Advertisement

Mass Spectral Library Quality Assurance by Inter-Library Comparison

  • William E. WallaceEmail author
  • Weihua Ji
  • Dmitrii V. Tchekhovskoi
  • Karen W. Phinney
  • Stephen E. Stein
Research Article

Abstract

A method to discover and correct errors in mass spectral libraries is described. Comparing across a set of highly curated reference libraries compounds that have the same chemical structure quickly identifies entries that are outliers. In cases where three or more entries for the same compound are compared, the outlier as determined by visual inspection was almost always found to contain the error. These errors were either in the spectrum itself or in the chemical descriptors that accompanied it. The method is demonstrated on finding errors in compounds of forensic interest in the NIST/EPA/NIH Mass Spectral Library. The target list of compounds checked was the Scientific Working Group for the Analysis of Seized Drugs (SWGDRUG) mass spectral library. Some examples of errors found are described. A checklist of errors that curators should look for when performing inter-library comparisons is provided.

Graphical Abstract

Keywords

Cross-check Curation Data validation Electron ionization mass spectrometry Quality control Standard reference data 

Introduction

Standard reference libraries are widely used in mass spectrometry for the identification of unknown compounds [1]. It is a central task of the library curator to ensure that each entry is accurate [2]. Accuracy rests not only on having a high quality, representative mass spectra but also on having correct and self-consistent chemical identifiers for each library entry [3, 4, 5, 6]. A critical means of ensuring entry reliability is to find agreement between two spectra of the same compound measured by two laboratories using different chemical sources [7, 8]. A useful way to expand this concept is through comparison of entries of the same compound among multiple libraries to identify anomalies and resolve any significant differences. An anomaly is defined as an entry whose mass spectrum departs from the consensus. It has long been known in analytical chemistry that with three or more entries, consensus building becomes a powerful tool to discover outliers. Through inter-library comparison, the quality assurance methods used in creating the individual reference libraries are implicitly applied in finding anomalies within other libraries. In addition to correcting spectrum anomalies, chemical identification errors must also be identified. This can be done by inter-library comparison as well as through the use of independent chemical identification resources. Both approaches are used in this work to ensure chemical identification accuracy. Ultimately, a well-crafted library relies both on good quality mass spectra and on complete and correct compound identification information.

The goal of this work was to use entries in other libraries to improve the quality of the entries in the NIST/EPA/NIH Mass Spectral Library (NIST Standard Reference Database 1A) that pertain to the identification of a specific class of compounds, seized drugs of forensics interest, but the approach could be applied to the library in its entirety.
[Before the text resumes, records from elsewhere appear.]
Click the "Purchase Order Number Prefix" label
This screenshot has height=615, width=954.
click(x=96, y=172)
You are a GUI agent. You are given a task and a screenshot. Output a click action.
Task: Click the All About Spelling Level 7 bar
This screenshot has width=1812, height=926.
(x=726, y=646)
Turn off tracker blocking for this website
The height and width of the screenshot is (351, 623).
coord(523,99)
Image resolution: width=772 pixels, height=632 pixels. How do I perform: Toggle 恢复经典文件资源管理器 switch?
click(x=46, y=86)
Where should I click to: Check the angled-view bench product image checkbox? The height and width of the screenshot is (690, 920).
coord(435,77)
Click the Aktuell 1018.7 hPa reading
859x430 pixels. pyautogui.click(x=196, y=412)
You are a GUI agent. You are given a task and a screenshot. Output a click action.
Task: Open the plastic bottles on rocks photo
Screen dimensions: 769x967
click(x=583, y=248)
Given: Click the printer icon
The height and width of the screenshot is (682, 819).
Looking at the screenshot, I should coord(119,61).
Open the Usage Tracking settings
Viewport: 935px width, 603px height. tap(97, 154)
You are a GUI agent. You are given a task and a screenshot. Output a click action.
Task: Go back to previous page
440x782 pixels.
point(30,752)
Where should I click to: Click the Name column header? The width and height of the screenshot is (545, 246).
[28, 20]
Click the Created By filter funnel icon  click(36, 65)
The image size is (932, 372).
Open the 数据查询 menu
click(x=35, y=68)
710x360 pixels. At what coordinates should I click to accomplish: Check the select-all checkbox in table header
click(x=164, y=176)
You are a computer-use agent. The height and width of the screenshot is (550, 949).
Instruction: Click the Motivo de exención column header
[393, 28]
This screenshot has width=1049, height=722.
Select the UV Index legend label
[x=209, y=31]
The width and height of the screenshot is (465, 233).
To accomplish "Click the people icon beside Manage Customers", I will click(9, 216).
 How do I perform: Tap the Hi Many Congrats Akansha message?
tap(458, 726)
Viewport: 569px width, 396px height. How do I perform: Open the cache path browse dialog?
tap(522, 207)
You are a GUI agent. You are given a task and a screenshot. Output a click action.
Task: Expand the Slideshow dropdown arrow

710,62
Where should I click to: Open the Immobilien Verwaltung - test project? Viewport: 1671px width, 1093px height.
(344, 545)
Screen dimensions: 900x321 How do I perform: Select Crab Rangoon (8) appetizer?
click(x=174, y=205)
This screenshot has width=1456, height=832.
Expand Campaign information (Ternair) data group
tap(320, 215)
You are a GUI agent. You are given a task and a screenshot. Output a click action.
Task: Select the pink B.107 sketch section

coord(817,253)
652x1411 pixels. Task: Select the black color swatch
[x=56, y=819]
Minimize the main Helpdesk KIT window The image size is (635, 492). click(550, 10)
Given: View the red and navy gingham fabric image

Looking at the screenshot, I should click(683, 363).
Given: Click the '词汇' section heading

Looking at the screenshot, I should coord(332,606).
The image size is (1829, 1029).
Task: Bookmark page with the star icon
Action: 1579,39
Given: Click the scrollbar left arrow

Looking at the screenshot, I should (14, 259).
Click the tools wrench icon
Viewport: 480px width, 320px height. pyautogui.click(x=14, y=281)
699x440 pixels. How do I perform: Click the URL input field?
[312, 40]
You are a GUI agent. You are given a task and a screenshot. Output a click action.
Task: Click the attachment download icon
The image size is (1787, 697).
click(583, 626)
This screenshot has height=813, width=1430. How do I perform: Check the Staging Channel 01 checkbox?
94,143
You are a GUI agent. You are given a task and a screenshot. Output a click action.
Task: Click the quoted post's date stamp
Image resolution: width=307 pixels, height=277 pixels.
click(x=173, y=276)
To accomplish this, a comprehensive target list of seized drugs was checked in an automated fashion against the NIST14 library and several other prominent, curated electron-ionization mass spectral libraries. The target list itself was the mass spectral library maintained by the Scientific Working Group for the Analysis of Seized Drugs (SWGDRUG) [9]. The SWGDRUG library is compiled by the US Drug Enforcement Administration in cooperation with other widely recognized forensics laboratories. It was employed because it is an up-to-date, freely available seized drug library used by many forensic laboratories across the country.

Methods

The initial step was to find for each compound in the target list all spectra in all libraries. This was done by generating and then matching InChIKeys [10] and associated spectra in all libraries. In concept, this is similar to what Oberacher and coworkers have done in comparing two tandem mass spectral libraries [11]. Calculation of the InChIKey was based on the compound structure provided by each library. Compounds having the same InChIKey were grouped and inter-compared for all entries across all libraries. Of course, an incorrect structure would lead to an InChIKey that does not represent the actual compound measured. Such errors were typically discovered in the mass spectrum comparison step where they tended to yield low match factors, say below 650. Additionally, it should be noted that the InChIKeys used here did not contain stereoisomer information because most libraries used did not provide this information. For example, the InChIKeys of stereoisomers cocaine, allococaine, pseudoallococaine, and allopseudococaine are identical. Mitigating this effect is the fact that stereoisomers typically have indistinguishable electron ionization mass spectra, so they are effectively treated as measurement replicates for the purposes of this study.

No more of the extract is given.